Ce texte prévoyait notamment un accord de paix d'ici douze mois et le retrait israélien des Territoires occupés avant fin 2017. Des modifications y avaient été apportées lundi. Les amendements prévoyaient Jérusalem-Est, occupée et annexée, comme capitale d'un État palestinien, alors que la première mouture présentée le 17 décembre proposait de faire de la ville une capitale commune aux Israéliens et aux Palestiniens. Cette nouvelle version mentionnait également le règlement de la question des prisonniers palestiniens, l'arrêt de la colonisation israélienne et rappellait le caractère illégal du mur de séparation.

Opposition des États-Unis

Les Américains avaient d'emblée rejeté ce texte. "Cette résolution encourage les divisions et non un compromis", a déclaré l'ambassadrice américaine à l'ONU Samantha Power. Cette dernière a défendu la position de Washington qui est de favoriser des pourparlers directs, estimant que "la paix viendra de choix et de compromis difficiles atteints à une table de négociations".

Les États-Unis n'ont toutefois pas eu besoin d'exercer leur droit de veto, dont ils se sont souvent servis pour bloquer des résolutions défavorables à Israël. Celui-ci risquait de provoquer la colère des pays arabes alliés des États-Unis dans la coalition qui combat les jihadistes de l'État islamique en Syrie et en Irak.

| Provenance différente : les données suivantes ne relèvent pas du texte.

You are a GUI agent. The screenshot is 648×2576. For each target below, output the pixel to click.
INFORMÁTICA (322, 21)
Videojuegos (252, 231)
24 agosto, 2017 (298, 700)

De son côté, la France a soutenu le texte "poussée par l'urgence à agir", a affirmé devant le Conseil son ambassadeur François Delattre, exprimant sa déception que les efforts pour négocier un texte susceptible de faire consensus aient échoué.

Depuis Bruxelles, la chef de la diplomatie de l'Union européenne, Federica Mogherini, a estimé que le résultat du vote soulignait "une fois de plus l'urgence d'une reprise de véritables négociations entre les parties et la nécessité pour la communauté internationale de se concentrer sur des résultats concrets" pour parvenir à un accord final.

Suite à ce vote, le représentant palestinien à l'ONU Riyad Mansour a accusé le Conseil de n'avoir pas su prendre ses responsabilités et promis de chercher ailleurs l'obtention d'une reconnaissance de la Palestine. "Les Palestiniens et le monde ne peuvent plus attendre. Ce message, en dépit de l'issue regrettable d'aujourd'hui, est tout à fait clair", a-t-il déclaré devant le Conseil.

Les responsables palestiniens se réuniront mercredi 31 décembre pour décider de la suite à donner au vote. Ces derniers avaient déjà déclaré qu'en cas de rejet de leur résolution, ils chercheraient notamment à rejoindre la Cour pénale internationale afin qu' Israël soit mis en accusation pour crimes de guerre à Gaza.